Usually, professions have some test that you need to pass in addition to
getting the degree. You have to pass the Bar exam after getting a law degree,
the EIT exam after getting an engineering degree (then FE after 4 years under
a PE), you have board exams after completing med or pharmacy school , there
are actuary/accountancy exams after those degrees, etc.

They serve a more orthogonal role to the degree, in proving mastery of a more
specific body of knowledge.

------
throwaway_374
>>"Back when I was at Google, I was most­ly in­ter­view­ing peo­ple for
“Developer Advocate” po­si­tion­s, and a lot of peo­ple some­how got in­to the
pro­cess with­out be­ing able to code at al­l.
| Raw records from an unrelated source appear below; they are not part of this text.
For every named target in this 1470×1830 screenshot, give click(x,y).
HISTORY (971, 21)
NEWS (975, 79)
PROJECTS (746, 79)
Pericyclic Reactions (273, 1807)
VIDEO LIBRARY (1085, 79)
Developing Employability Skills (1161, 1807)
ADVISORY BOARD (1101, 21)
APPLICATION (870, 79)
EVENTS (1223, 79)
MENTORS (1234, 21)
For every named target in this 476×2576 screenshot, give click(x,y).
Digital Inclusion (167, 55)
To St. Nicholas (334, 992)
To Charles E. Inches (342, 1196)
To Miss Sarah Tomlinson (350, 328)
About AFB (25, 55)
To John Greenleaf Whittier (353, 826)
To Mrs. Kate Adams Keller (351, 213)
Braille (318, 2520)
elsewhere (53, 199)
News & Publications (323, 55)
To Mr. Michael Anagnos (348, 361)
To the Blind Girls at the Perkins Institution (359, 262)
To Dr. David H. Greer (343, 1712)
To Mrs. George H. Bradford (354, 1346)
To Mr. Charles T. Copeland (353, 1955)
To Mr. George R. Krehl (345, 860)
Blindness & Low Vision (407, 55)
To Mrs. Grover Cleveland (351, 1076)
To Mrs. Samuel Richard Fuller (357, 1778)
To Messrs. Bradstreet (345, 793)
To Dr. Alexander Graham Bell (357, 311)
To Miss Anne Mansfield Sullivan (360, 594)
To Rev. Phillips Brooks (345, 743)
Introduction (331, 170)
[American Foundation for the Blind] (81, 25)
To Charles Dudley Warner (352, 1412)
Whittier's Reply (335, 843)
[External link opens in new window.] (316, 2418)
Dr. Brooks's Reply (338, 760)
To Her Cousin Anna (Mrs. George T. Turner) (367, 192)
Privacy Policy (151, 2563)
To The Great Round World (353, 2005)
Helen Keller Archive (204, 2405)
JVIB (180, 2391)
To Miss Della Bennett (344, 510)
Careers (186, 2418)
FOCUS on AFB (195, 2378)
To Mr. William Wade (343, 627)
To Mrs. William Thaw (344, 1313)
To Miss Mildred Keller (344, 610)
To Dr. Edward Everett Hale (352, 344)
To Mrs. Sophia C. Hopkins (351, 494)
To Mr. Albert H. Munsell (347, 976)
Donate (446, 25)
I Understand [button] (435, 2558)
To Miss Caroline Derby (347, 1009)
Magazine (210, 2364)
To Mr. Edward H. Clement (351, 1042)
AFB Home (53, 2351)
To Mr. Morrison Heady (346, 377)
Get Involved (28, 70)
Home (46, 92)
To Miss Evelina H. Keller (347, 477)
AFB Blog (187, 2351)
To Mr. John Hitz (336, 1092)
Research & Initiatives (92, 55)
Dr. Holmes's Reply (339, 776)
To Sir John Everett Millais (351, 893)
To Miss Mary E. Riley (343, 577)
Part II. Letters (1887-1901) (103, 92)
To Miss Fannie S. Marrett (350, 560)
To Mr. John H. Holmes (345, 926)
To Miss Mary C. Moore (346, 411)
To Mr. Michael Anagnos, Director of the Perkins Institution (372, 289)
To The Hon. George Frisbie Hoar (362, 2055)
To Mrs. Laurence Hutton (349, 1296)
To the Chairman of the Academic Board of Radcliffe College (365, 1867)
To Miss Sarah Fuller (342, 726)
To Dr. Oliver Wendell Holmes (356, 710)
So, ear­ly on, I’d ask. “You’ve
got a list of ob­ject­s, write some code to se­lect one of them at ran­dom.
Any lan­guage, don’t wor­ry about syn­tax, as­sume the built-in ran­dom
func­tion is good enough.”

That was ac­tu­al­ly a nice ques­tion: If you want­ed to dive a lit­tle
deep­er, you could ask the can­di­date to sketch in unit test­s. And if you’re
talk­ing to some­body super-technical, ask “Your code is in pro­duc­tion and
some­times it’s throw­ing illegal-index ex­cep­tions un­der heavy load. What’s
go­ing on and how do you fix it?” Just be­cause that’s a cool prob­lem, very
real-life, and most peo­ple smile when they get it."

Genuinely curious as to what the reasons for illegal-index exceptions under
heavy load would be? I genuinely can't think of any reason. Perhaps the
problem is under specified. Unit-testing would need to be seeded to be
reproducible.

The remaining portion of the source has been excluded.